◆ WORK ORDER
Will you return, word for word, only the lines from the top of the data below down to and including the one with "Sort files by"?

BEGIN THE INPUT

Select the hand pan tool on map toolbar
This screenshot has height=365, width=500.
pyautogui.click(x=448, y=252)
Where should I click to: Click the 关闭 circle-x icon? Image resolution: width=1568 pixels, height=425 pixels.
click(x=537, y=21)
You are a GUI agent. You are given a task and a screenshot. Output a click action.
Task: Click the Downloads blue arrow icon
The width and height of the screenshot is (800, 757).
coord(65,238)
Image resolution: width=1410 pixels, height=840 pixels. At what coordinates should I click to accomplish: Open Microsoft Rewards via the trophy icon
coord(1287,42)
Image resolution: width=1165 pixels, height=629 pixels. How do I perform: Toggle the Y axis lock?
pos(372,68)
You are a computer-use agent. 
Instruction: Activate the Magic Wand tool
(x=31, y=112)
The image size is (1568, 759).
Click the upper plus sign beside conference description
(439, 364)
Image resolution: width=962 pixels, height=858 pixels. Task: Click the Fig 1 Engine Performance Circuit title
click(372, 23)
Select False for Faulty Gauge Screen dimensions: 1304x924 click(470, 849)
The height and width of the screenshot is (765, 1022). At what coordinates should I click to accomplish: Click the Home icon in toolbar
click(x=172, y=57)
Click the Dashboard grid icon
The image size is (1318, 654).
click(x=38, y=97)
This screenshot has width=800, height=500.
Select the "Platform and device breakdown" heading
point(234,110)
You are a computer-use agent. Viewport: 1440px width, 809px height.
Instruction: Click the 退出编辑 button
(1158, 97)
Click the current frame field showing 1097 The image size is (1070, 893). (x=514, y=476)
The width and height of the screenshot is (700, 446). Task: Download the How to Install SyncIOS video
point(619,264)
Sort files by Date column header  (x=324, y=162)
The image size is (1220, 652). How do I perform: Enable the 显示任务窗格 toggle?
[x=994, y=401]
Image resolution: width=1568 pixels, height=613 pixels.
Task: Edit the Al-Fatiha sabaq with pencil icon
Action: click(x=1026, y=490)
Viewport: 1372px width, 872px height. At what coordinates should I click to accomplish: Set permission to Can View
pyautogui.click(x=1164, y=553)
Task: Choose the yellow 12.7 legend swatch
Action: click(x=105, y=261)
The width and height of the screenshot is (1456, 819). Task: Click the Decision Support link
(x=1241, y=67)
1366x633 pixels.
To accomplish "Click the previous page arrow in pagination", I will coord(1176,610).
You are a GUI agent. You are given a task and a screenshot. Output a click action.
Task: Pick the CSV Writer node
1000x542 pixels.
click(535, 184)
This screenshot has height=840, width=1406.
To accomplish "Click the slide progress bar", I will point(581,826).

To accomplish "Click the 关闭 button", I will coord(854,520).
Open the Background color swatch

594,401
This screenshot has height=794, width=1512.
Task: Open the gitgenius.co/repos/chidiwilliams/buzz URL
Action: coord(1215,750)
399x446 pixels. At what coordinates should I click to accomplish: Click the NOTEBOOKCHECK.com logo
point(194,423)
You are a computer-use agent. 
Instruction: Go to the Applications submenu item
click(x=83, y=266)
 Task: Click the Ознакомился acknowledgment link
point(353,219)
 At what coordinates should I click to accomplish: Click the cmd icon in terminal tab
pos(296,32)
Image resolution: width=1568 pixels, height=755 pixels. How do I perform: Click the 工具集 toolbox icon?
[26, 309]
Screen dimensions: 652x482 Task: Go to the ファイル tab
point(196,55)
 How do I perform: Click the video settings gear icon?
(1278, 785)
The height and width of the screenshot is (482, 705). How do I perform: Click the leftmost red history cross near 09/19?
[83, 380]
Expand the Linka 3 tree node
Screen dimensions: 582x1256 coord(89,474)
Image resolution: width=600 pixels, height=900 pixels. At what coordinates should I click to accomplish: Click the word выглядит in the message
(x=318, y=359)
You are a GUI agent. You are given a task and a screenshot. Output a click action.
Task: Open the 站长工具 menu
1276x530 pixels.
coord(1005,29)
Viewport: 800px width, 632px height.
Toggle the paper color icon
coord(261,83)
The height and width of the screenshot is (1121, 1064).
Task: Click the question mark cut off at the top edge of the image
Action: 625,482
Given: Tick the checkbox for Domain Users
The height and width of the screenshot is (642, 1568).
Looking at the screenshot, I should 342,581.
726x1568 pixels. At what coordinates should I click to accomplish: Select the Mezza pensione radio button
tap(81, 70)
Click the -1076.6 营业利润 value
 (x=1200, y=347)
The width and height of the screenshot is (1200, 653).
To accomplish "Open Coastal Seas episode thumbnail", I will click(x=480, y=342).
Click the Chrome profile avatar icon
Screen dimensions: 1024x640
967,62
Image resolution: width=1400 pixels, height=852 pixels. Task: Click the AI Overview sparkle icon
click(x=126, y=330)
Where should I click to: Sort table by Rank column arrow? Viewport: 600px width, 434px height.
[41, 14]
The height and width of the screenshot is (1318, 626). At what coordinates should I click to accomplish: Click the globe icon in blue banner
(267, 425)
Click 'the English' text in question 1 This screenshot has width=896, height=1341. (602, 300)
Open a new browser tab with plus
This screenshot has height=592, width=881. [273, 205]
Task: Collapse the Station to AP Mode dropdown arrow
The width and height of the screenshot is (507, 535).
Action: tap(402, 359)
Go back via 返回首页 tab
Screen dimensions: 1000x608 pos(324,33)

END THE INPUT

◆ SOLUTION BELOW
Select the hand pan tool on map toolbar
This screenshot has height=365, width=500.
pyautogui.click(x=448, y=252)
Where should I click to: Click the 关闭 circle-x icon? Image resolution: width=1568 pixels, height=425 pixels.
click(x=537, y=21)
You are a GUI agent. You are given a task and a screenshot. Output a click action.
Task: Click the Downloads blue arrow icon
The width and height of the screenshot is (800, 757).
coord(65,238)
Image resolution: width=1410 pixels, height=840 pixels. At what coordinates should I click to accomplish: Open Microsoft Rewards via the trophy icon
coord(1287,42)
Image resolution: width=1165 pixels, height=629 pixels. How do I perform: Toggle the Y axis lock?
pos(372,68)
You are a computer-use agent. 
Instruction: Activate the Magic Wand tool
(x=31, y=112)
The image size is (1568, 759).
Click the upper plus sign beside conference description
(439, 364)
Image resolution: width=962 pixels, height=858 pixels. Task: Click the Fig 1 Engine Performance Circuit title
click(372, 23)
Select False for Faulty Gauge Screen dimensions: 1304x924 click(470, 849)
The height and width of the screenshot is (765, 1022). At what coordinates should I click to accomplish: Click the Home icon in toolbar
click(x=172, y=57)
Click the Dashboard grid icon
The image size is (1318, 654).
click(x=38, y=97)
This screenshot has width=800, height=500.
Select the "Platform and device breakdown" heading
point(234,110)
You are a computer-use agent. Viewport: 1440px width, 809px height.
Instruction: Click the 退出编辑 button
(1158, 97)
Click the current frame field showing 1097 The image size is (1070, 893). (x=514, y=476)
The width and height of the screenshot is (700, 446). Task: Download the How to Install SyncIOS video
point(619,264)
Sort files by Date column header  (x=324, y=162)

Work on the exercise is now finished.